## EXERCISE
Output each entry verbatim. Leave the images out.

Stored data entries

BEGIN

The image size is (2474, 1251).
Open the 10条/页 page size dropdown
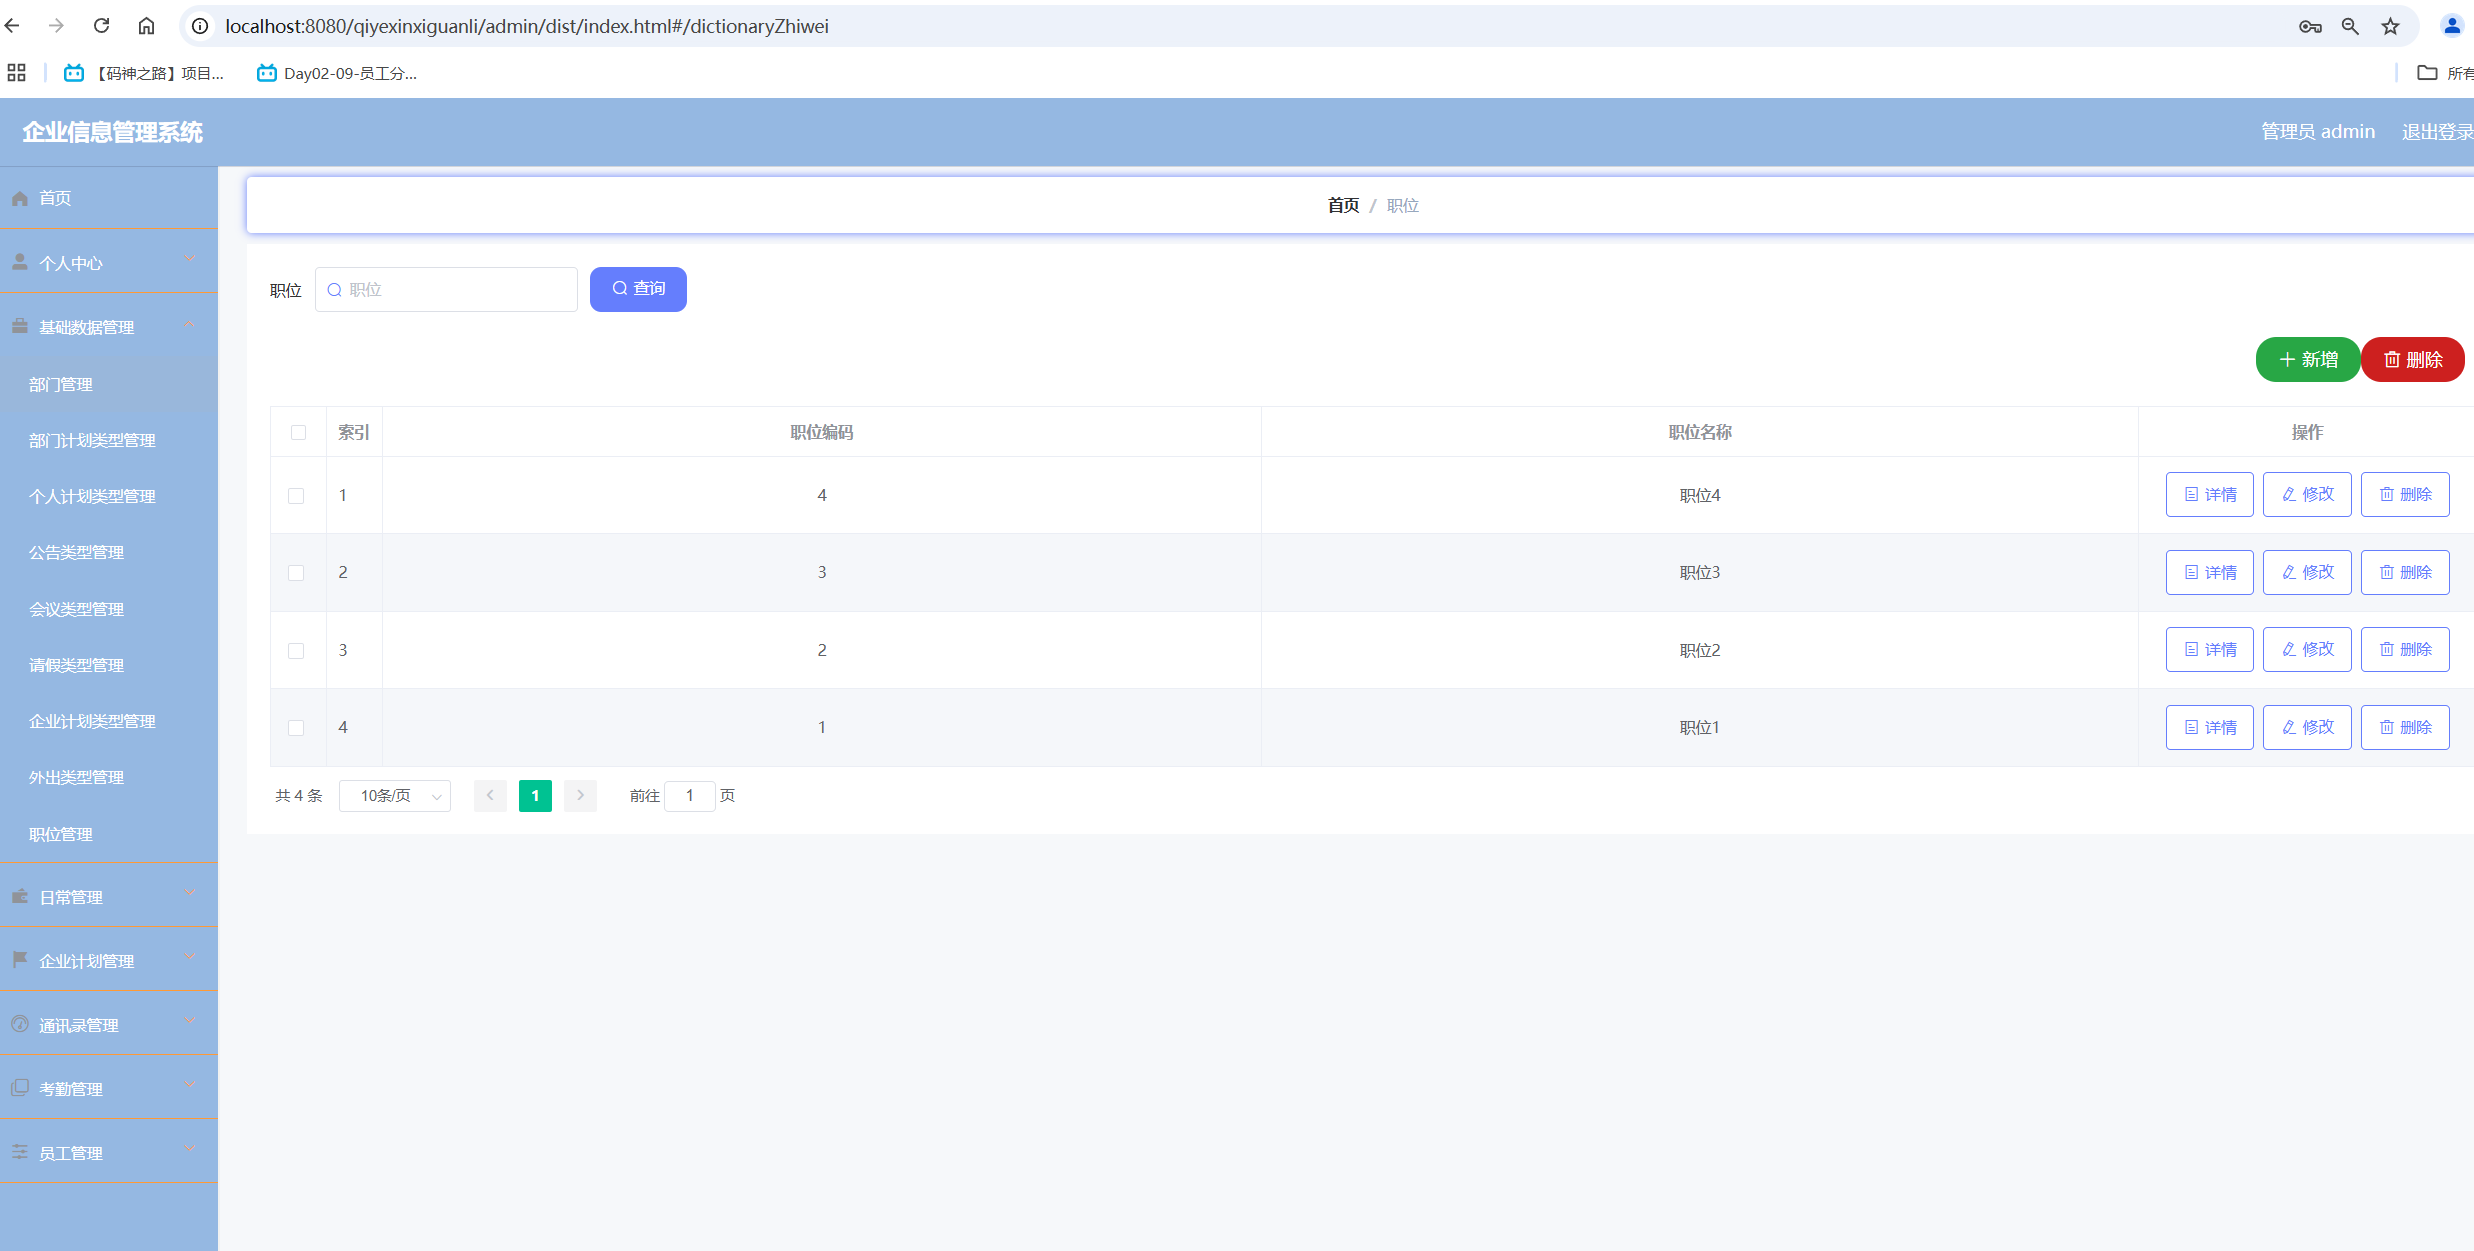395,796
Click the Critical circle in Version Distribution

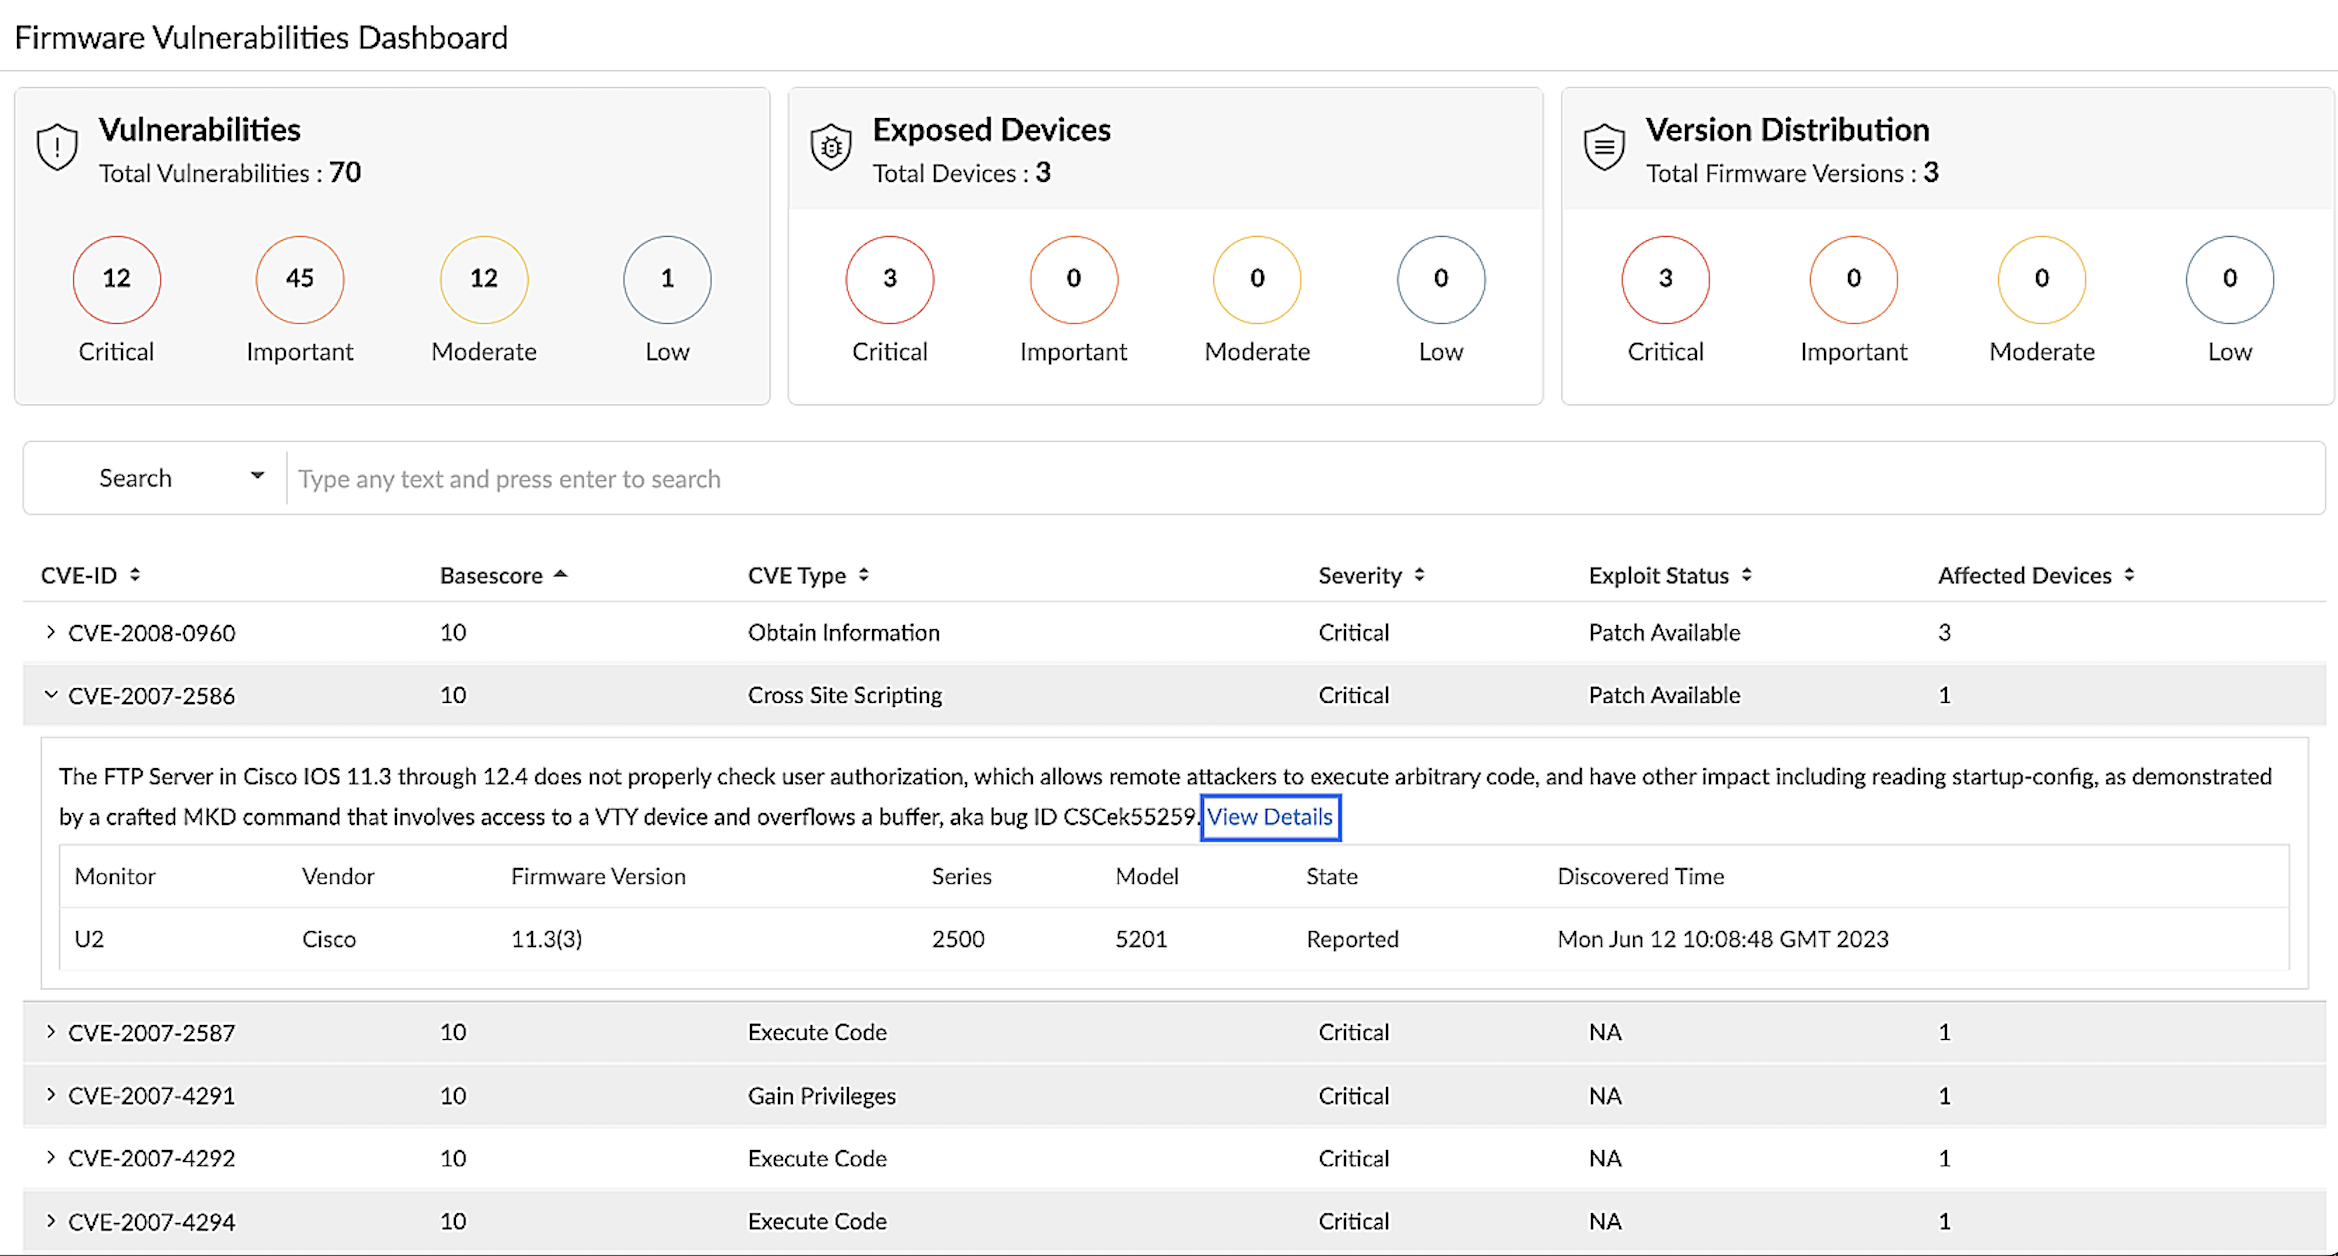click(1664, 279)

END

## YOUR RESPONSE
The image size is (2474, 1251).
Open the 10条/页 page size dropdown
395,796
Click the Critical circle in Version Distribution

click(1664, 279)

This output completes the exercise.